## ANGEZEIGTER TEXT
Einen flammenden Appell zur Zerschlagung der europäischen Nationalstaaten hat anlässlich des Sezessionskonflikts in Katalonien das Onlineportal der Wochenzeitung Die Zeit publiziert. Die Autorin des Appells, Ulrike Guérot, wirbt seit geraumer Zeit dafür, "der Nationalstaat" müsse in Europa "verschwinden". An seine Stelle sollten Regionen mit einer jeweils "eigenen Identität" treten, die sich "ethnisch" definieren lasse. Als Beispiele führt Guérot Gebiete mit stark separatistischen Tendenzen wie Flandern oder Tirol an. Die Autorin stellt sich selbst in die Tradition "europäischer Föderalisten" der unmittelbaren Nachkriegszeit, die damals - unter Anleitung westlicher Geheimdienste - den Aufbau eines warendurchlässigen europäischen Wirtschaftsraums in klarer Frontstellung zu den sozialistischen Staaten Osteuropas konzipierten. Regionalistische Pläne gefördert hat in den frühen 1980er Jahren etwa auch Wolfgang Schäuble, damals als Präsident einer Arbeitsgemeinschaft Europäischer Grenzregionen, die - inspiriert von vormaligen NS-Funktionären - die "nationalstaatliche Sperrwirkung" von Grenzen im Interesse großer Konzerne kritisierte. Aktuelle Wirtschaftsgrafiken lassen erahnen, welche Gebiete der EU im Falle einer Regionalisierung zum stärksten Machtblock des Kontinents würden: der Süden und die Mitte Deutschlands und angrenzende Gebiete von Flandern bis Norditalien.

http://www.german-foreign-policy.com

Von der CDU zu den Grünen

Einen flammenden Appell zur Zerschlagung der europäischen Nationalstaaten hat im Oktober 2017 das Onlineportal der Wochenzeitung Die Zeit publiziert. Autorin ist die Politologin Ulrike Guérot. Guérot war in der ersten Hälfte der 1990er Jahre als Mitarbeiterin des CDU-Bundestagsabgeordneten Karl Lamers tätig und an der Erstellung des Schäuble/Lamers-Papiers beteiligt, das den Aufbau eines Kerneuropa propagierte. Anschließend war sie Mitarbeiterin des damaligen EU-Kommissionspräsidenten Jacques Delors, Expertin mehrerer Think-Tanks (Deutsche Gesellschaft für Auswärtige Politik, German Marshall Fund, European Council on Foreign Relations), um 2014 an der Berliner European School of Governance ein European Democracy Lab zu gründen. Einst CDU-Mitglied, steht sie heute den Grünen nahe.[1]

"Ethnische Region"

## SCHRIFTLICHE ANWEISUNG 1
Übersetzen Sie aus dem Text über Ulrike Guérots Appell den Satz „Einst CDU-Mitglied, steht sie heute den Grünen nahe.“ ins Englische.
## SCHRIFTLICHE ANWEISUNG 2
Greifen Sie den Text über Ulrike Guérots Appell nach der Zwischenüberschrift „Ethnische Region“ auf und schreiben Sie ihn weiter.

## GESAMMELTE DATEN

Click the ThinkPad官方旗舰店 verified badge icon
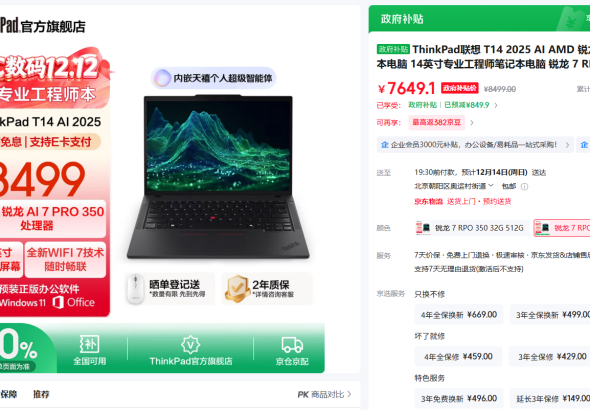590x410 pixels. point(190,344)
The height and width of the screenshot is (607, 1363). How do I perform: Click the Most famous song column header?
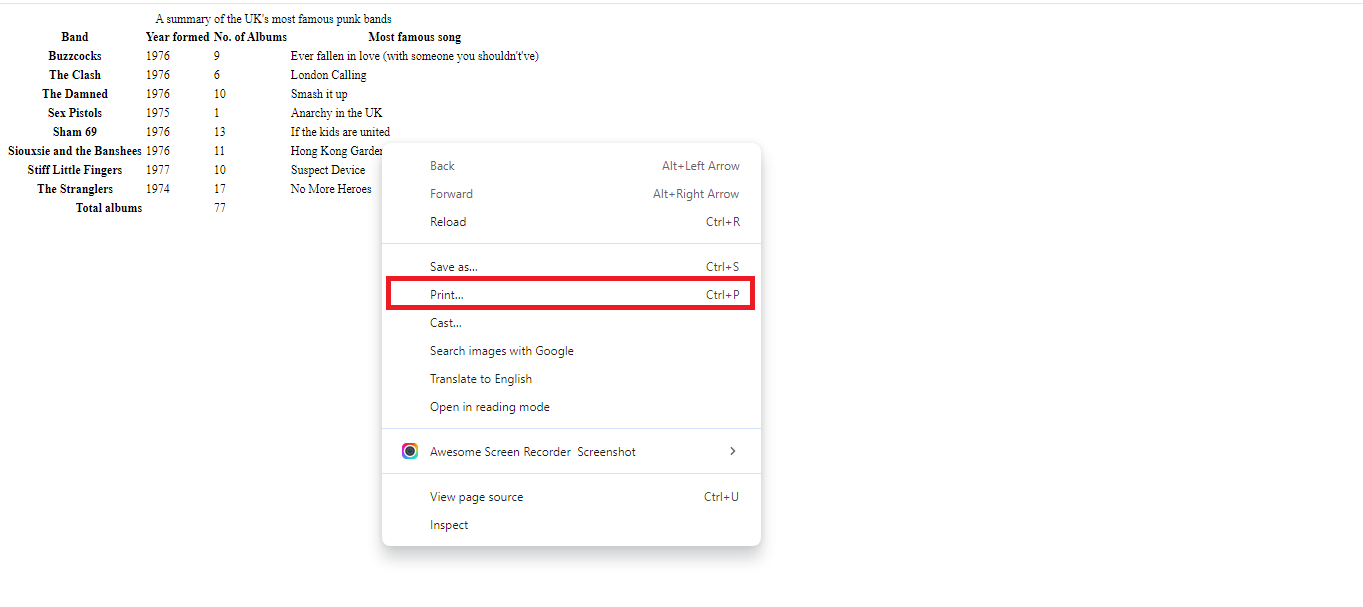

## ANTWORT 1
Once a member of the CDU, she is now close to the Greens.

## ANTWORT 2
Guérot geht in der deutschen Öffentlichkeit bereits seit geraumer Zeit mit einem angeblich neuen Polit-Konzept hausieren, dessen Grundlage die Auflösung der europäischen Nationalstaaten ist. Wie sie erklärt, werde "der Nationalstaat ... verschwinden".[2] An seine Stelle sollten in Europa "50 bis 60" Regionen treten, die jeweils "ihre eigene Identität" hätten.[3] Dabei bezieht sie sich auf das Konzept der "ethnische[n] Region" [4], also einer völkisch definierten Abstammungsgemeinschaft. Wie Guérot schreibt, seien etwa in Irland oder in Zypern "ethnische Region und Staatlichkeit nicht kongruent". Weitere Beispiele seien Flandern, Venetien oder Tirol. In Flandern und Venetien grenzen sich jeweils wohlhabendere Regionen, die sich sprachlich-ethnisch ("niederländisch" bzw. "venetisch") definieren, von ärmeren Landesteilen ab, während das deutschsprachige Konstrukt "Tirol" Teile Österreichs und Norditaliens umfasst.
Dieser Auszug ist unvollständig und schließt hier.